En términos históricos, la apertura al mundo y la convocatoria a la inmigración se asocian con los mejores momentos de la Argentina. Los cientos de miles de extranjeros que llegaron de Europa en la segunda mitad del siglo diecinueve y la primera mitad del siglo veinte, contribuyeron de manera decisiva a hacer un país que en algún momento estuvo ubicado entre los diez más grandes del mundo.
La democracia política, la movilidad social ascendente, la cultura del trabajo y la constitución de nuestra poderosa e influyente clase media está relacionada con estas políticas inmigratorias. El proceso estuvo jalonado de tensiones y contratiempos, pero resultaría imposible escribir la historia argentina del siglo veinte al margen del aporte cultural, político y social de los inmigrantes.
También entonces se levantaron voces contra los extranjeros.
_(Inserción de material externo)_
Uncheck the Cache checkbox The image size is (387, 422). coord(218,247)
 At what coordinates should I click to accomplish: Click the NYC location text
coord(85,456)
Se los tildó de egoístas, ignorantes, irreligiosos y delincuentes. Siempre, por supuesto, estuvo disponible un ejemplo para avalar estos prejuicios. Sin embargo, en su gran mayoría ellos pudieron vivir en la Argentina y el hecho mismo de que en algún momento decidieran quedarse y no regresar a Europa, es una prueba de que, a pesar de todo, la Argentina seguía siendo ese país abierto al trabajo y la inteligencia.
Esta experiencia histórica la deberían tener en cuenta los nietos y bisnietos de aquellos inmigrantes, a la hora de ser tentados a asumir los mismos prejuicios que en su momento padecieron sus mayores. Habría que recordar, por último, un detalle histórico, detalle que no se conoce o se conoce mal y que es portador de un sugestivo valor simbólico. La declaración de la independencia del 9 de julio de 1816 todavía no habla de la Argentina, sino de las Provincias Unidas del Sur. Dicha declaración firmada por todos los congresales fue divulgada luego en tres copias: una en español, otra en quechua y una tercera en aymará. Se trata de un detalle, más simbólico que jurídico, pero que a la hora de dejarnos dominar por prejuicios convendría tener en cuenta, no vaya a ser cosa que a ese boliviano que subestimamos, discriminamos o despreciamos tenga, por mandato de la historia el mismo derecho que nosotros a vivir en este país.